In it decision filed on November 10, 2016, the Appellate Court of Illinois First Judicial District Sixth Division (“Illinois Appellate Court”) affirmed an Illinois medical practice defense verdict, stating that in reviewing a medical malpractice jury’s verdict in favor of the defendant, an appellate court will set it aside only if it is against the manifest weight of the evidence (a verdict is against the manifest weight of the evidence when the opposite conclusion is clearly evident or the jury’s findings are unreasonable, arbitrary, and not based on the evidence).
In the case it was deciding, the Appellate Court stated that there was conflicting evidence presented at trial regarding whether the defendant violated the standard of care when performing the real-time ultrasound-guided percutaneous renal biopsy (“PRB”) on the plaintiff’s kidney: the jury made a credibility determination in favor of the defendant and his experts. It is the province of the jury to resolve conflicts in the evidence and to determine the credibility of the witnesses, and the appellate court will not substitute its judgment therefor. The Illinois Appellate Court held that the Illinois medical malpractice jury’s finding in favor of the defendant was not against the manifest weight of the evidence.
The Underlying Facts
The Illinois medical malpractice plaintiff had been suffering from chronic end-stage kidney disease for several years. By December 2010, it had advanced to stage IV or V.
On January 12, 2011, the defendant performed a real-time ultrasound-guided PRB on the plaintiff’s kidney with the long-term aim of preserving his kidney function. During the procedure, the plaintiff laid on his stomach and was scanned with the ultrasound machine and the images were projected onto a video monitor. The defendant used the ultrasound images as a guide to the proper positioning of the needle into the kidney, and as a guide to the removal of tissue samples that were examined by the pathologist. The results of the PRB showed that the plaintiff had 80% loss of kidney function secondary to hypertensive glomerulonephritis, a condition that could not be reversed or treated.
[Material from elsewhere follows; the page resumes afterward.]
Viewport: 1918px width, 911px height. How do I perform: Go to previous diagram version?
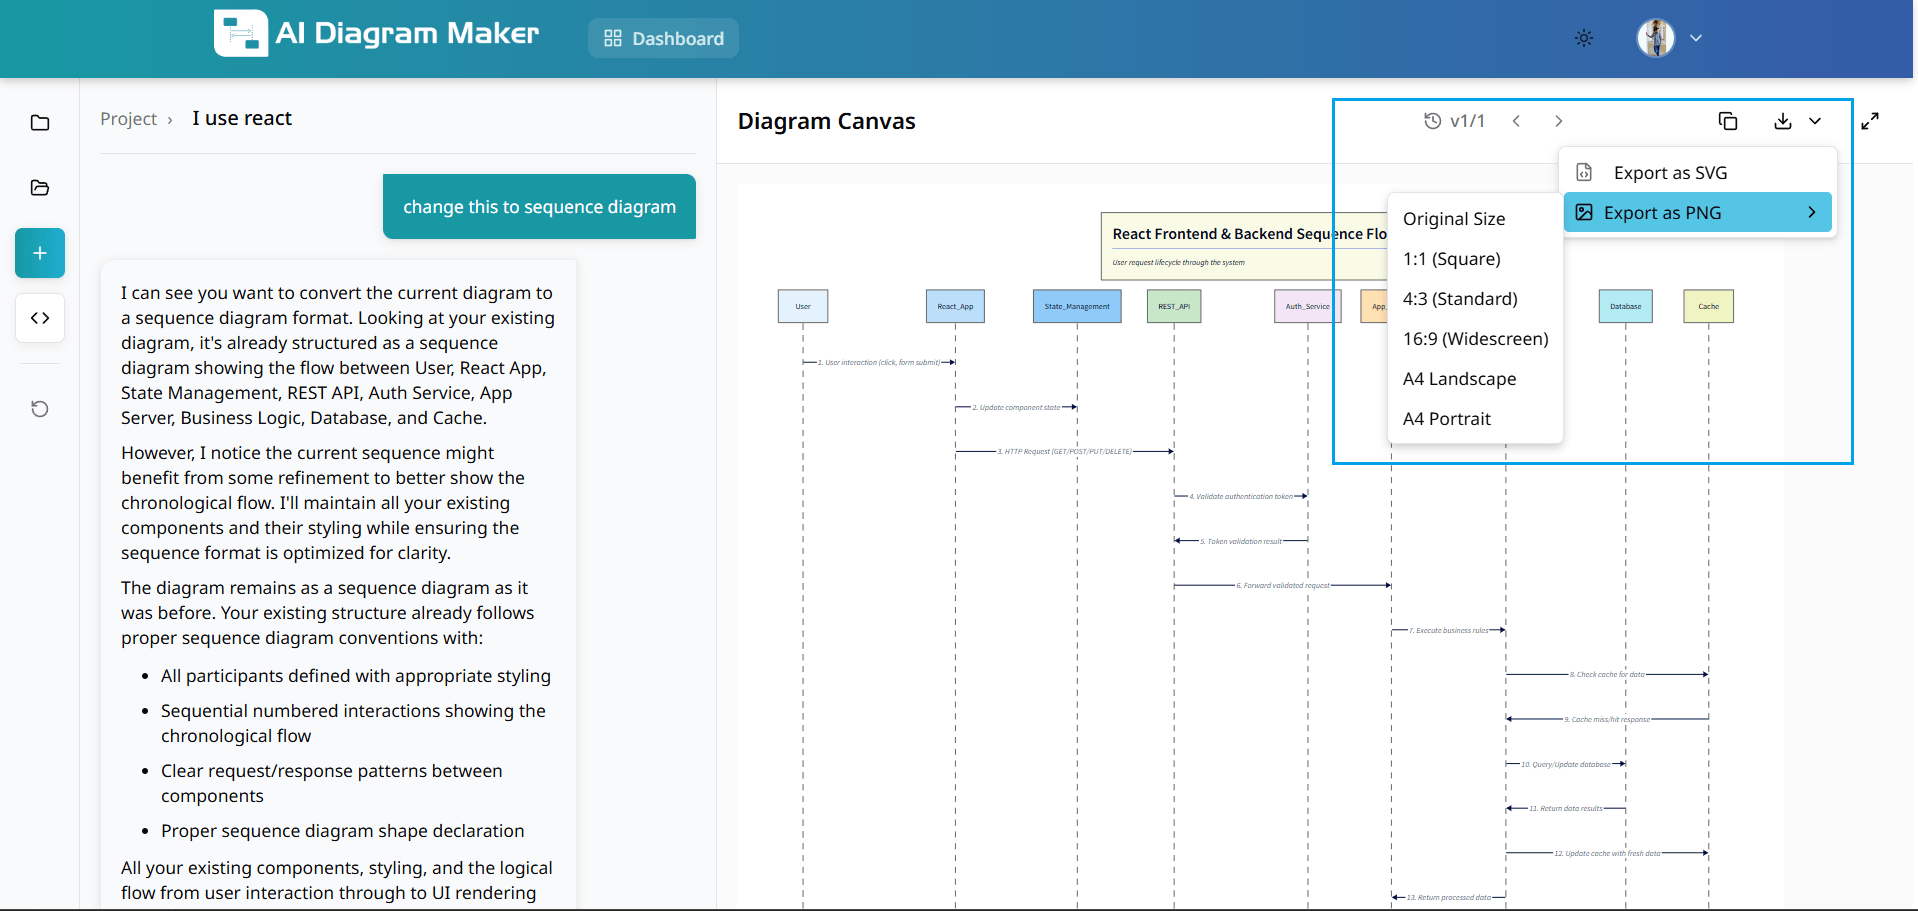coord(1516,121)
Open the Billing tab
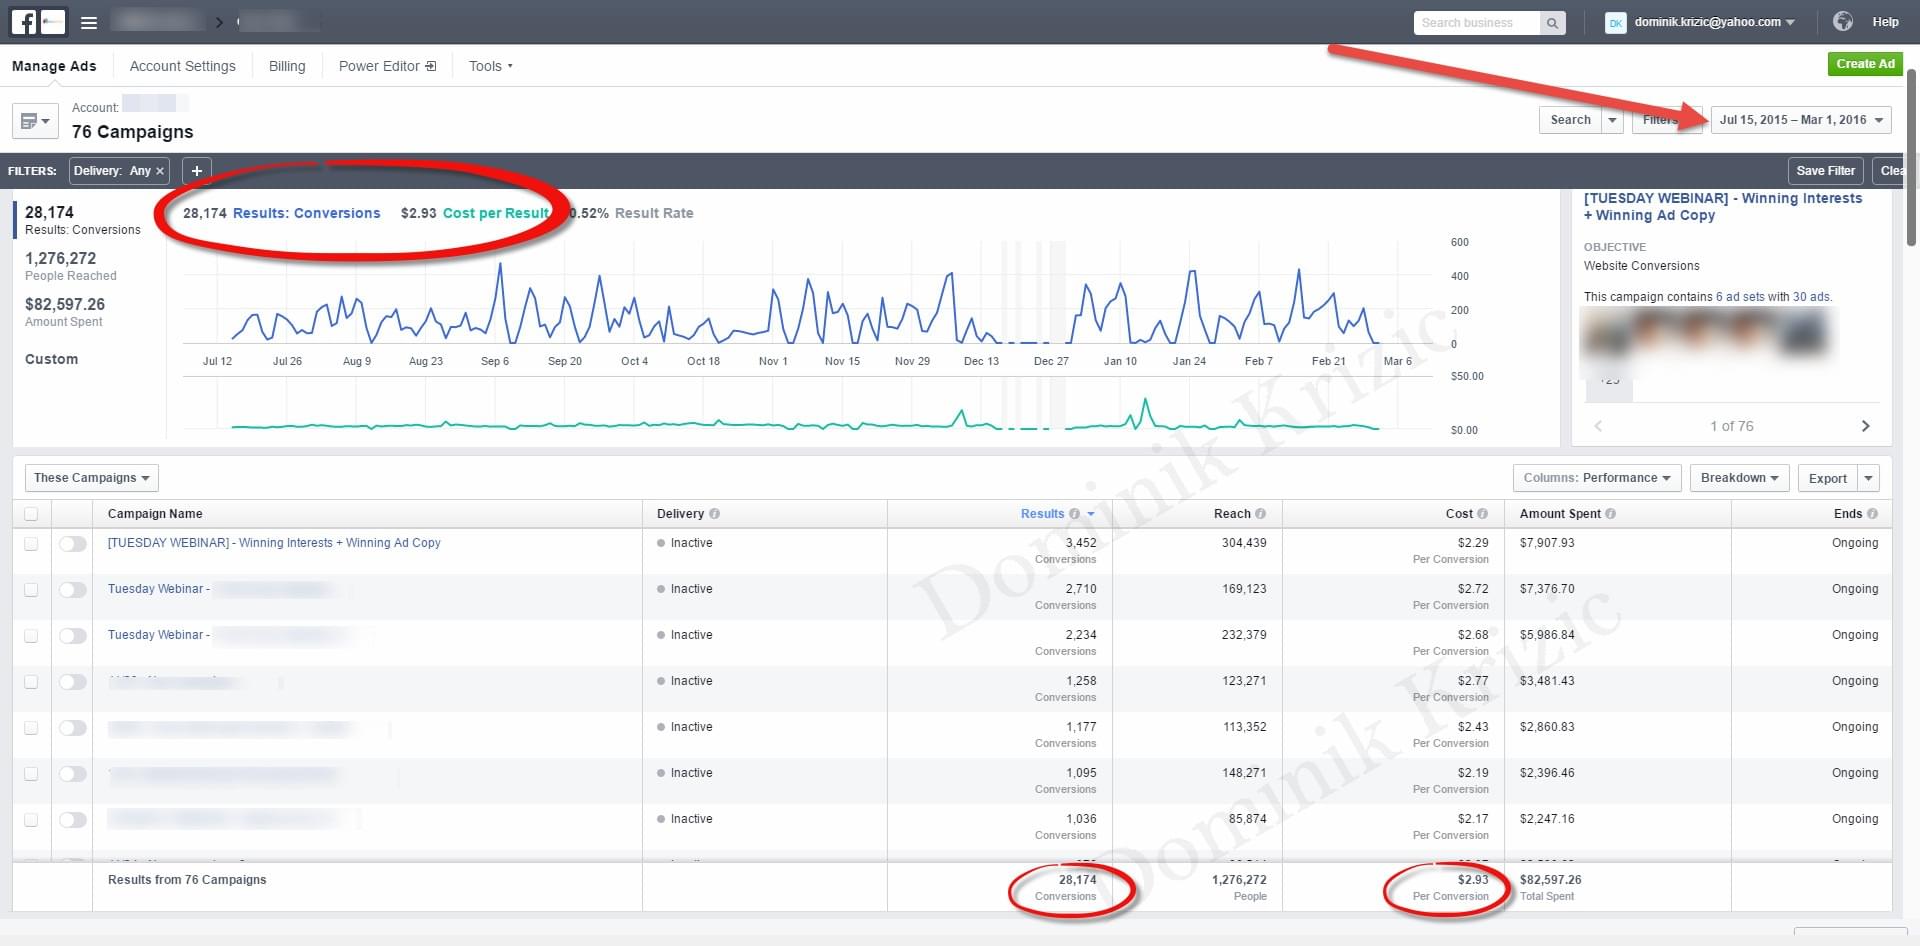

The plaintiff suffered significant bleeding and pain after the PRB. On January 14, 2011, the defendant performed a renal angiogram on the plaintiff, in which he injected dye into the kidney to identify the source of the bleed. The defendant located one vessel that was bleeding and he performed an embolization by inserting a small metallic coil into the vessel to stop the bleed. The same vessel subsequently began to bleed again, necessitating a blood transfusion. The defendant performed another angiogram and embolization on January 16, 2011.
The defendant wanted to perform a third surgery to repair the vessel, but the plaintiff refused to undergo an additional surgery by the defendant and instead opted for another interventional radiologist to perform a third angiogram. The plaintiff remained in the hospital for two more weeks before going home with a protruding stomach, swollen legs, and in severe pain.
A week after returning home, the plaintiff was in so much pain that he was admitted overnight to a local hospital where a CAT scan was performed and showed that the plaintiff had a very large blood clot on his kidney. The plaintiff went to another hospital where he received medications to shrink the blood clot and regulate his blood pressure, and he was informed that he needed to go on dialysis.
The plaintiff’s medical experts testified at trial that the defendant violated the standard of care because he did not have an adequate visualization of the kidney when inserting the biopsy needle, based on the experts’ review of certain still pictures of the ultrasound moving picture.
The defendant testified on his own behalf during trial and stated that he had adequate visualization by ultrasound when he performed the PRB on the plaintiff (the entire ultrasound film was not saved after the procedure; certain still images were retained but were not of the same quality as the ultrasound film he viewed when performing the procedure). The defendant and his experts testified that he complied with the standard of care when performing the PRB on the plaintiff, notwithstanding that a blood vessel was injured.
One of the defendant’s medical experts, a nephrologist, testified at trial that, to a reasonable degree of medical certainty, the biopsy and complication did not accelerate the plaintiff’s need for dialysis and that the plaintiff would have needed dialysis within three to six months, regardless of whether he had the biopsy or the complication (the plaintiff started dialysis exactly six months after the biopsy).